Provided text>
I know we cannot have a panacea for everybody but we need to improve the health services. Good work is being done. I returned ten minutes ago from the Mater Private Hospital. Appointments are kept there without queues of people on trolleys. It useful to see how a private institution can be run. I do not know about its profitability but it is run efficiently. I have been there several times. I left here at 2.30 p.m. and am back with my procedure completed. That is how the service should be run. I have spoken to the Minister about this. He set up a so-called dynamic team to deal with the trolley crisis but I believe the wrong people were on it. Consultants, GPs and unions were represented on it. Certainly they have to negotiate but not on the strategic committee. It should involve front-line managers. The Minister told me Grace Rothwell from South Tipperary General Hospital was on it. There could not be a better person on it. That is the sort of person the Minister needs, not the vested interests. I am surprised at the Minister for allowing that to happen. Front-line managers and workers are the only people who know how to clear the backlog.

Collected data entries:

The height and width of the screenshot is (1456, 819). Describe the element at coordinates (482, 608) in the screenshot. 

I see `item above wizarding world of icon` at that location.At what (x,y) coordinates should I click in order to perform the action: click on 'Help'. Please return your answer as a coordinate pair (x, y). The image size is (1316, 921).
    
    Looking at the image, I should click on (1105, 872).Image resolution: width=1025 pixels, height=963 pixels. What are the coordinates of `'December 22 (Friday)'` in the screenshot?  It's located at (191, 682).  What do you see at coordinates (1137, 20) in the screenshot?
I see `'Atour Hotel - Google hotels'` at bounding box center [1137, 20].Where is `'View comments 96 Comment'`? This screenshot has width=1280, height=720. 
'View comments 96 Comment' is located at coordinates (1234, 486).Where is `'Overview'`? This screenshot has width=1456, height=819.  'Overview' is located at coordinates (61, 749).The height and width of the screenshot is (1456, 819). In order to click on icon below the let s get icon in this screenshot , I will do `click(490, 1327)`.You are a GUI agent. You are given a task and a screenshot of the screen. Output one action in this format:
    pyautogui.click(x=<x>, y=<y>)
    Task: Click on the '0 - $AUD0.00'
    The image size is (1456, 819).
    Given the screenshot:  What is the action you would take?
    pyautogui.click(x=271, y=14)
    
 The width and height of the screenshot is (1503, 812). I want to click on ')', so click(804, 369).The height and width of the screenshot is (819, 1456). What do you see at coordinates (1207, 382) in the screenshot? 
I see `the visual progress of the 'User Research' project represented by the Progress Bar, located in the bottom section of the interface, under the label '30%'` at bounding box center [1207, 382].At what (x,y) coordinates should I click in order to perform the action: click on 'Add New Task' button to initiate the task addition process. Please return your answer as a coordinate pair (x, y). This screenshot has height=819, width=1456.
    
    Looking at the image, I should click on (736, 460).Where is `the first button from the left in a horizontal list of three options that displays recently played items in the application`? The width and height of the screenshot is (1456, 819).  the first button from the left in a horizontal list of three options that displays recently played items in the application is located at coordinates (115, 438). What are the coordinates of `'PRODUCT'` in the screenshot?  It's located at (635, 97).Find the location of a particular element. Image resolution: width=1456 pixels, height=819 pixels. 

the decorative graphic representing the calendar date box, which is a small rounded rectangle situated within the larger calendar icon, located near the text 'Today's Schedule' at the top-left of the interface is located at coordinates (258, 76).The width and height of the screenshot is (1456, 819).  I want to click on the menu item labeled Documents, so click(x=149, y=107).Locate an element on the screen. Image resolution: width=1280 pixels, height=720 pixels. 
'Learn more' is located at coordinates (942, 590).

Problem statement> In the text on health services, which hospital is Grace Rothwell from?

Answer to the problem> South Tipperary General Hospital.